An application for outline approval was submitted in September 2017. Revenue sought additional information on the company’s business plan — this information was previously submitted to Revenue in September 2017, as part of the outline approval application.
The managing director was naturally worried that potential investors would lose interest and look elsewhere. In the end he turned to private equity, abandoning the EII scheme. Aside from the time lost, the private equity alternative was a more expensive way of raising money.
For a scheme designed to support Irish business, it has been letting them down. Revenue has faced its own issues, particularly with retirements in the organisation, so is not entirely to blame.
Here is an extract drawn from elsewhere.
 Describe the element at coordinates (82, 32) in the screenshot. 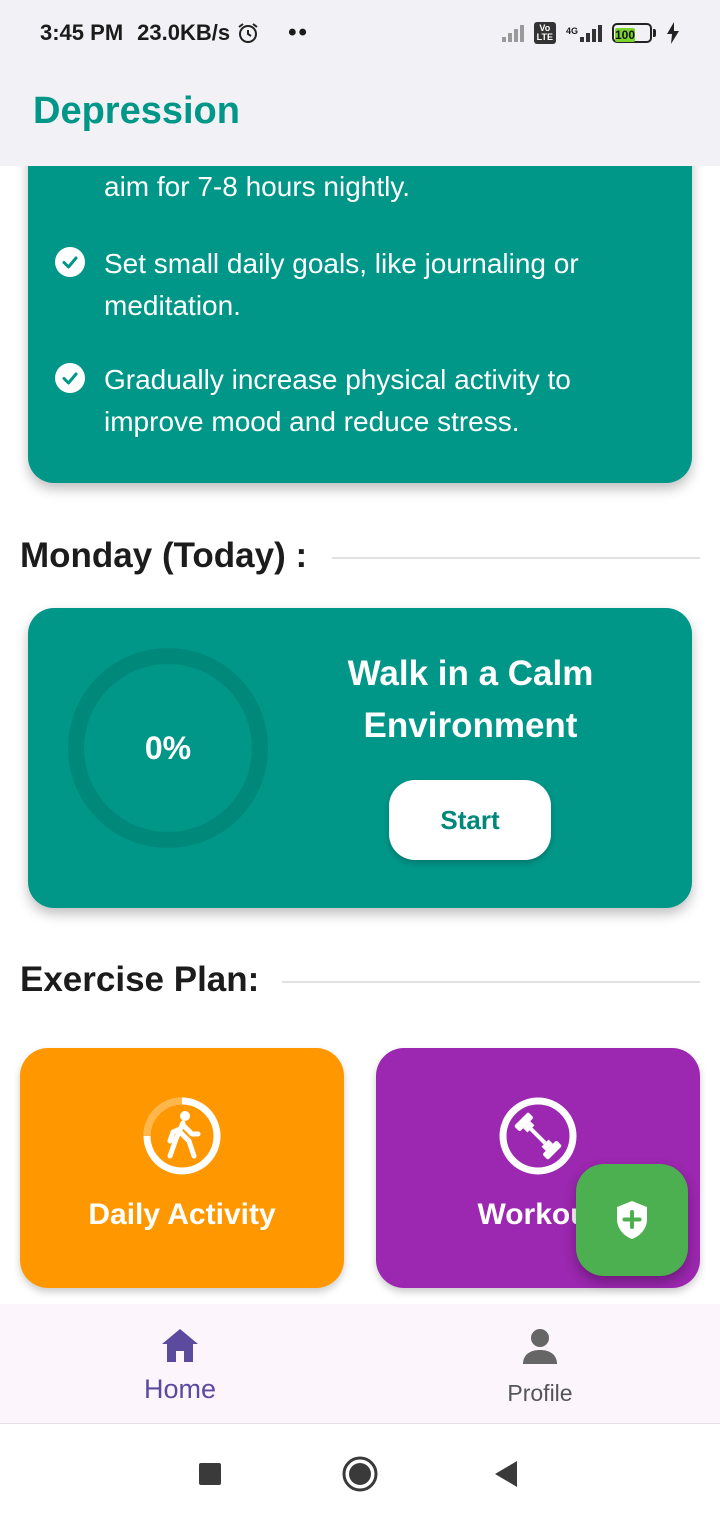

Tweaks to date may have helped aspects of the scheme but one issue which will be raised in the latest consultation will be a move to self-assessment. As with the Section 481 film relief scheme, which I recently reported on in these pages, self-assessment is seen as an additional risk for investors. Some in the accountancy world believe that investing in an small Irish business is already risky enough without adding another element of uncertainty.
As Donohoe knows all too well, Ireland’s tax system is seen as serving international businesses all too well. Isn’t it time we made sure that small indigenous companies have an incentive scheme which works for them?
Billionaire David Tepper announced last week that he is planning to return money to investors and leave behind the hedge fund industry. He founded Appaloosa Management in 1993 and will now convert it into an family office. Readers may remember Tepper for his Bank of Ireland bond buys.
In 2013 he bragged about beating the Irish Government’s attempt to force his hedge fund to take a loss on investments in the bank’s risky subordinated bonds back in 2011.
In a Bloomberg TV interview he grinned, telling the interviewer that Appaloosa was able to bully the Irish government because of the hedge fund’s huge size. Tepper will now spend more time focusing on the Carolina Panthers American football team which he bought last year.